If you want to handle massive amounts of data, you may want to store them in different locations, such as multiple HDDs. Let's suppose we have another location - /mount/hdd2/storage. Repeat the steps from Create a Storage to create a new storage there.

Now let's add it to our config:

lv-426:
  storage:
    - root: /mount/hdd1/storage
    - root: /mount/hdd2/storage

We're almost there. Let's limit the storage size by setting a lower limit on free disk space. In each storage config add the free_disk_size key:

hash:
  name: sha256

levels: [1, 31]
free_disk_size: 10GB

Now your data will be spread across 2 storage locations: when hdd1 will have less than 10GB of free space, bev will start writing files to the second storage.

Using multiple configurations

Let's push this a little further. What if you have several machines, and each machine has a different number of HDDs? The .bev.yml is not valid for the second machine anymore.

But fear not, we can simply create another configuration in the same file:

lv-426:
  storage:
    - root: /mount/hdd1/storage
    - root: /mount/hdd2/storage

fury-161:
  storage:
    - root: /nfs/vol1/data
    - root: /nfs/vol2/data
    - root: /nfs/vol3/data

here we assume that you already created the /nfs/vol{1,2,3}/data storage locations.

But how bev can tell which configuration to use?
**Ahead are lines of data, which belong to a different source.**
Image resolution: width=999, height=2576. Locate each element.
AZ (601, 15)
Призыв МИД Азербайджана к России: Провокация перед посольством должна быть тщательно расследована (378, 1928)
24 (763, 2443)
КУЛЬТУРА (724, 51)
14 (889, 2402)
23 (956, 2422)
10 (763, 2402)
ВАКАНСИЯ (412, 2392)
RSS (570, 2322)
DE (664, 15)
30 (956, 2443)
By default it selects the appropriate configuration based on the current hostname. So on a machine named lv-426 the first config will be selected.

Sharing configurations

Finally, what if several machines have the same configuration but different hostnames? You can explicitly provide a list of valid hostnames like so:

lv-426:
  storage:
    - root: /mount/hdd1/storage
    - root: /mount/hdd2/storage

fury-161:
  hostname:
    - pandora
    - titanic

  storage:
    - root: /nfs/vol1/data
    - root: /nfs/vol2/data
    - root: /nfs/vol3/data

Now fury-161 will be used on 2 machines: pandora and titanic.